__Text passage__.
# Auto-trail Miami 740s



## 2kias (Sep 18, 2006)

We have had our Miami from new since last November and have only a few niggly problems which have been corrected by me. The major problem has been overheating with the Truma C6002 Combi boiler.

To cut a long story short I have been back to Truma twice with this and have written to Auto-trail regarding the installation.

Here is part of the letter received from Auto-trail which others with the same model might find interesting:-

" It is Auto-trail policy to have Truma check and approve all our installations before we go into production, unfortunately this has not happened on the Miami. The reason for this is that originally it was fitted with an Eberspacher heater but during the testing of the heater, it was found unsuitable for the application and, as a result, it was changed to a Truma Combi. Our Quality Manager (They do have one then!!!) has now invited Truma to inspect the installation to gain approval.

__Aim 1__.
From the forum post about the Auto-trail Miami:
(a) Which boiler has been overheating?
(b) What heater was the Miami originally fitted with?
(c) Who has invited Truma to inspect the installation?
__Aim 2__.
Can you reproduce the forum post word for word, everything from "## 2kias (Sep" down to "regarding the installation."?
Use only the forum post to respond.

__Collected data__.

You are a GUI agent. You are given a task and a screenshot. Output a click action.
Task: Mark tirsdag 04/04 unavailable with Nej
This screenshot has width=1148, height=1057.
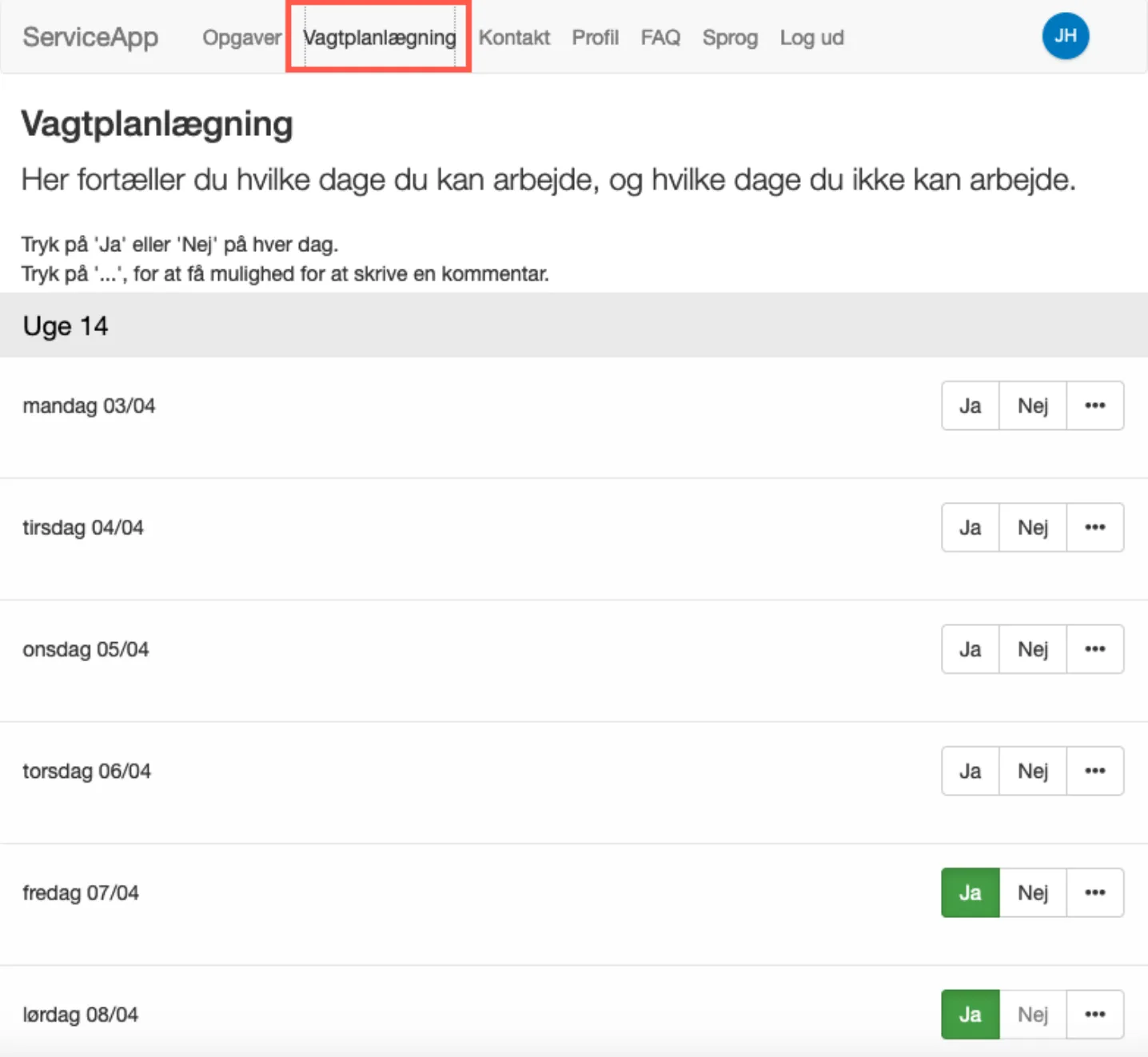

__Worked solution 1__.
(a) The Truma C6002 Combi boiler.
(b) An Eberspacher heater.
(c) Auto-trail's Quality Manager.

__Worked solution 2__.
## 2kias (Sep 18, 2006)

We have had our Miami from new since last November and have only a few niggly problems which have been corrected by me. The major problem has been overheating with the Truma C6002 Combi boiler.

To cut a long story short I have been back to Truma twice with this and have written to Auto-trail regarding the installation.